The discussion, led by Moderator Mark Bigelow, vice president, EXL, explored the challenges health payers faced when pivoting to telehealth, the successes they had reaching Medicare populations, and strategies for training physicians on how to properly use the platform and document the care provided for billing purposes. Among the panel’s suggestions:
Segment populations most likely to benefit from telehealth visits: Risk Adjustment Specialist and Consultant Laura Sheriff said during the initial shift to telehealth she focused on scheduling follow-up visits for members who were recently discharged from the hospital. The other population she focused on was behavioral health patients, who in many instances felt more comfortable meeting practitioners from their homes.
Create “telehealth cheat sheets” for providers: Sheriff said she created these training sheets to help providers learn how to properly bill for services and make sure they noted in their documentation that they conducted a telehealth visit with audio and visual components.
Collect more member data for demographic profiles: Mark Ishimatsu,
director of enterprise risk adjustment, L.A. Care, said the plan widened its targeting efforts during the pandemic because of a drop in general in-person encounters. Part of those efforts are using in-person home assessments to collect elements for demographic profiles to determine how they want to connect with providers and what type of technologies they are comfortable using.

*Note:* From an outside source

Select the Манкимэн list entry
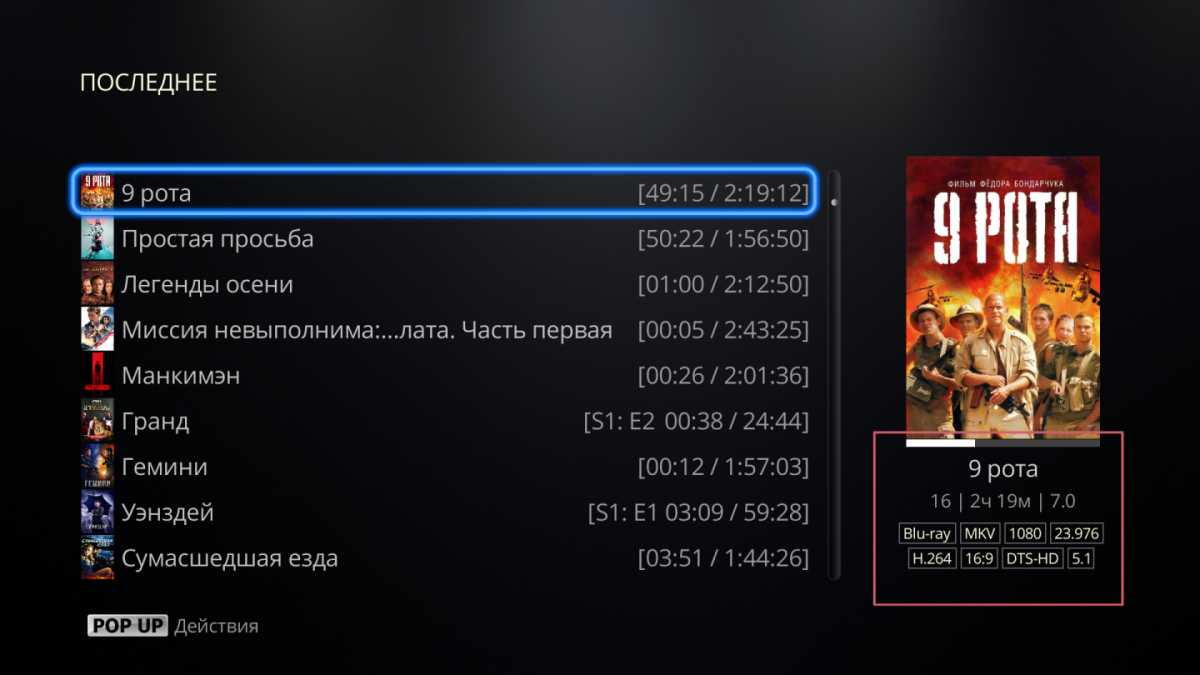The height and width of the screenshot is (675, 1200). click(x=445, y=376)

Take advantage of the platform’s ability to ease access to care: COVID revealed the inequities of access to care, Ishimatsu said. The introduction of newer technologies opens opportunities to think about different models of care delivery.
Expect telehealth to reinvent traditional primary care: Andy Ellner, M.D., founder, Firefly Health, a virtual primary care practice established in 2016, said he expects more primary care practices may move away from in-person visits to a virtual platform like the one Firefly built. He believes many people, particularly the Medicare and Medicare Advantage population, have difficulty coming to a clinic to meet with providers in person and there are technology-enabled applications they can use for better care management.